Cairo-based investment bank EFG Hermes served as the bookrunner for the Emaar Misr IPO. Company executives contacted by Mada Masr refused to comment on the performance of the IPO. Emaar Misr were also unavailable for comment.

”Investors felt the company had an overvaluation problem, since they started with the high price of LE4.7 per share and eventually reached LE3.8, which was also high. In investment world, setting a price that leaves room for error makes investors trust the company more…they should have settled on a lower price,” Genena adds.

Egypt’s market

Since 2013, Egypt’s stock market has been one of the best performing in the region, mainly because it was recovering from drastically diminished activity and investment in the two years after the 2011 uprising. However, the past few months have been less robust with lower trading volumes.  

The Egyptian stock market has grown by 45 percent compared to its value in August 2013. However, compared to where it was this past February,  it has declined by 18 percent.

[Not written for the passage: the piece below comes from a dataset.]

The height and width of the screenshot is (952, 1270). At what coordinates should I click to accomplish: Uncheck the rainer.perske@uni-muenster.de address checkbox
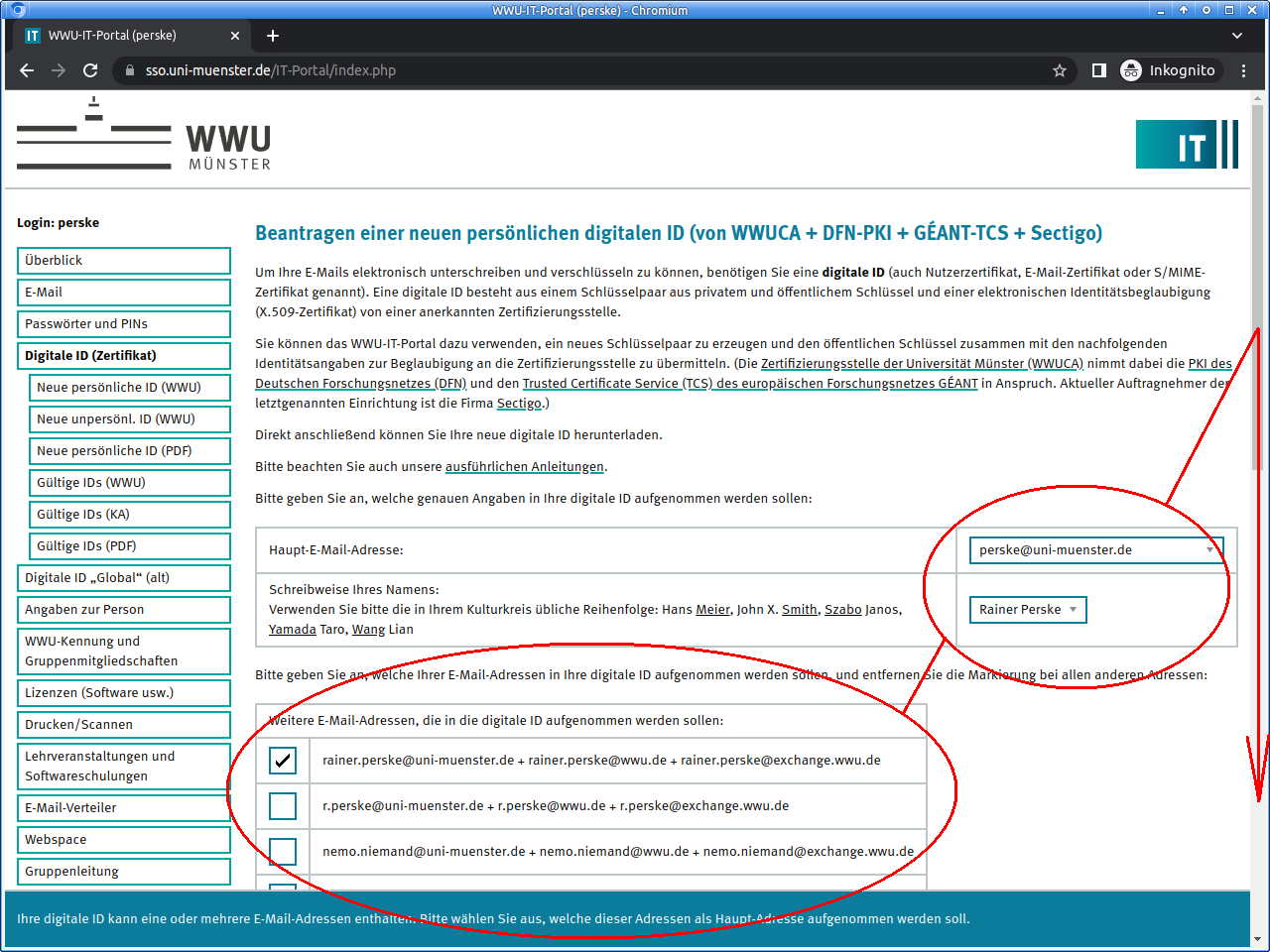tap(283, 761)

The benchmark EGX30 index has dropped around 10 percent year-to-date.

“The stock market had been going up dramatically until December 2014, but the past six months have been flat,” says Samy, describing it as a cooling down effect after a period of high growth.

“We expect a new dose of deals and transactions to trigger another market climb in the coming period, but what seek is liquidity and trading volumes in particular. Currently, trading volumes are not that great compared to 2014 and the period before 2011,” Samy says.

“The average volume in 2010, with a much lower exchange rate at the time, was between LE1 billion and LE1.5 billion per day. Now it is around LE500 million,” he says. In order to match the numbers that the stock market used to record before 2010, while taking the current value of the pound into consideration, Samy says, volumes need to reach LE1.8 billion daily.

Samy also links local market conditions with a trend of stagnation in European economies, Egypt’s largest trading partner, namely the Greece crisis, as well as economic turbulence in China, one of the leading economies of the world, all along with instability regionally with a war in Yemen and terrorism in Sinai.

Still, there are plans to expand the instruments available to investors on the market, such as a proposal to draw up regulations to allow for trading Islamic bonds, which can help attract more Gulf investors.

Genena says that despite its performance so far, the Emaar Misr IPO has the potential to benefit the economy the most when the company starts using the money raised to develop its new projects and spur business activity in the sector.

He also does not see the Emaar Misr experience deterring other companies from going public on Egypt’s market, mainly because it did not lose out in the process and was still able to raise the needed capital.

“It may make investors fear subscribing to IPOs in the future though, but at least investment banks will be more careful with the prices they set,” he says.